To do.
Recast all the records as a Markdown table with the columns Row and Line. Number each line in order and leave out blank lines.

Stored data:
________________________

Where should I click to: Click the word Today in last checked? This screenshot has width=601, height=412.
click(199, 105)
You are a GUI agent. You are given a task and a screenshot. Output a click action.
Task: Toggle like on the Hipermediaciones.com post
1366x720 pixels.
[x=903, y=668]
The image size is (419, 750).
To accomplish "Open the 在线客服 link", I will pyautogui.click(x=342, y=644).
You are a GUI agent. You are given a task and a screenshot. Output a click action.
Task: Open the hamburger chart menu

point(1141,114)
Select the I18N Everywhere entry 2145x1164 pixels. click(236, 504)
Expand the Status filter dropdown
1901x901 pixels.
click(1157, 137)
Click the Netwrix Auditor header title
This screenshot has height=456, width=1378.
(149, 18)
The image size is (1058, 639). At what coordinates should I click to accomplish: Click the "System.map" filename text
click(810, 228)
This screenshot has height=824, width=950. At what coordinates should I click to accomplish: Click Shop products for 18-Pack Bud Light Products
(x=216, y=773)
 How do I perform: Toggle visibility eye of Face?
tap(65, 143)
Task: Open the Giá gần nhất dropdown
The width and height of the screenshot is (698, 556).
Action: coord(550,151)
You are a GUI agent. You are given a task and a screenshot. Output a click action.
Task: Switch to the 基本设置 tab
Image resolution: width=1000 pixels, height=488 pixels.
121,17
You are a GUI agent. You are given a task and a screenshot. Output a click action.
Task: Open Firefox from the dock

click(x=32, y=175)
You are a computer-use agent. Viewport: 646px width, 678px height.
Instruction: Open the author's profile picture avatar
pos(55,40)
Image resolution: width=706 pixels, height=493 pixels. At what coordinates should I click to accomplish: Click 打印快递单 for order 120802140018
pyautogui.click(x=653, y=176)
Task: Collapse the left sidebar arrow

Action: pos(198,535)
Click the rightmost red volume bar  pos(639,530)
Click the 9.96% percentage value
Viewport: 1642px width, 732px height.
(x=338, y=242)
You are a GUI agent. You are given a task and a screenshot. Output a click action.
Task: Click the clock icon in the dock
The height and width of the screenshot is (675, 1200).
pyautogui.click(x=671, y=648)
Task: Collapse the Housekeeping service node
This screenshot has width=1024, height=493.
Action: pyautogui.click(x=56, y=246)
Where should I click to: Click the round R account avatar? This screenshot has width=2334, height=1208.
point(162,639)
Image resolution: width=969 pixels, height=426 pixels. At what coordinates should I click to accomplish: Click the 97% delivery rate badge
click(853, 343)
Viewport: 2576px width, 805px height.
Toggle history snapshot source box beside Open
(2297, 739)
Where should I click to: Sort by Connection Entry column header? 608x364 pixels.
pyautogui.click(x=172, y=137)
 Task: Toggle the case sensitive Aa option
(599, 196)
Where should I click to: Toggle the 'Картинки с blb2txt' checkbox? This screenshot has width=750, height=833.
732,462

________________________

Written solution.
| Row | Line |
|---|---|
| 1 | Where should I click to: Click the word Today in last checked? This screenshot has width=601, height=412. |
| 2 | click(199, 105) |
| 3 | You are a GUI agent. You are given a task and a screenshot. Output a click action. |
| 4 | Task: Toggle like on the Hipermediaciones.com post |
| 5 | 1366x720 pixels. |
| 6 | [x=903, y=668] |
| 7 | The image size is (419, 750). |
| 8 | To accomplish "Open the 在线客服 link", I will pyautogui.click(x=342, y=644). |
| 9 | You are a GUI agent. You are given a task and a screenshot. Output a click action. |
| 10 | Task: Open the hamburger chart menu |
| 11 | point(1141,114) |
| 12 | Select the I18N Everywhere entry 2145x1164 pixels. click(236, 504) |
| 13 | Expand the Status filter dropdown |
| 14 | 1901x901 pixels. |
| 15 | click(1157, 137) |
| 16 | Click the Netwrix Auditor header title |
| 17 | This screenshot has height=456, width=1378. |
| 18 | (149, 18) |
| 19 | The image size is (1058, 639). At what coordinates should I click to accomplish: Click the "System.map" filename text |
| 20 | click(810, 228) |
| 21 | This screenshot has height=824, width=950. At what coordinates should I click to accomplish: Click Shop products for 18-Pack Bud Light Products |
| 22 | (x=216, y=773) |
| 23 |  How do I perform: Toggle visibility eye of Face? |
| 24 | tap(65, 143) |
| 25 | Task: Open the Giá gần nhất dropdown |
| 26 | The width and height of the screenshot is (698, 556). |
| 27 | Action: coord(550,151) |
| 28 | You are a GUI agent. You are given a task and a screenshot. Output a click action. |
| 29 | Task: Switch to the 基本设置 tab |
| 30 | Image resolution: width=1000 pixels, height=488 pixels. |
| 31 | 121,17 |
| 32 | You are a GUI agent. You are given a task and a screenshot. Output a click action. |
| 33 | Task: Open Firefox from the dock |
| 34 | click(x=32, y=175) |
| 35 | You are a computer-use agent. Viewport: 646px width, 678px height. |
| 36 | Instruction: Open the author's profile picture avatar |
| 37 | pos(55,40) |
| 38 | Image resolution: width=706 pixels, height=493 pixels. At what coordinates should I click to accomplish: Click 打印快递单 for order 120802140018 |
| 39 | pyautogui.click(x=653, y=176) |
| 40 | Task: Collapse the left sidebar arrow |
| 41 | Action: pos(198,535) |
| 42 | Click the rightmost red volume bar  pos(639,530) |
| 43 | Click the 9.96% percentage value |
| 44 | Viewport: 1642px width, 732px height. |
| 45 | (x=338, y=242) |
| 46 | You are a GUI agent. You are given a task and a screenshot. Output a click action. |
| 47 | Task: Click the clock icon in the dock |
| 48 | The height and width of the screenshot is (675, 1200). |
| 49 | pyautogui.click(x=671, y=648) |
| 50 | Task: Collapse the Housekeeping service node |
| 51 | This screenshot has width=1024, height=493. |
| 52 | Action: pyautogui.click(x=56, y=246) |
| 53 | Where should I click to: Click the round R account avatar? This screenshot has width=2334, height=1208. |
| 54 | point(162,639) |
| 55 | Image resolution: width=969 pixels, height=426 pixels. At what coordinates should I click to accomplish: Click the 97% delivery rate badge |
| 56 | click(853, 343) |
| 57 | Viewport: 2576px width, 805px height. |
| 58 | Toggle history snapshot source box beside Open |
| 59 | (2297, 739) |
| 60 | Where should I click to: Sort by Connection Entry column header? 608x364 pixels. |
| 61 | pyautogui.click(x=172, y=137) |
| 62 |  Task: Toggle the case sensitive Aa option |
| 63 | (599, 196) |
| 64 | Where should I click to: Toggle the 'Картинки с blb2txt' checkbox? This screenshot has width=750, height=833. |
| 65 | 732,462 |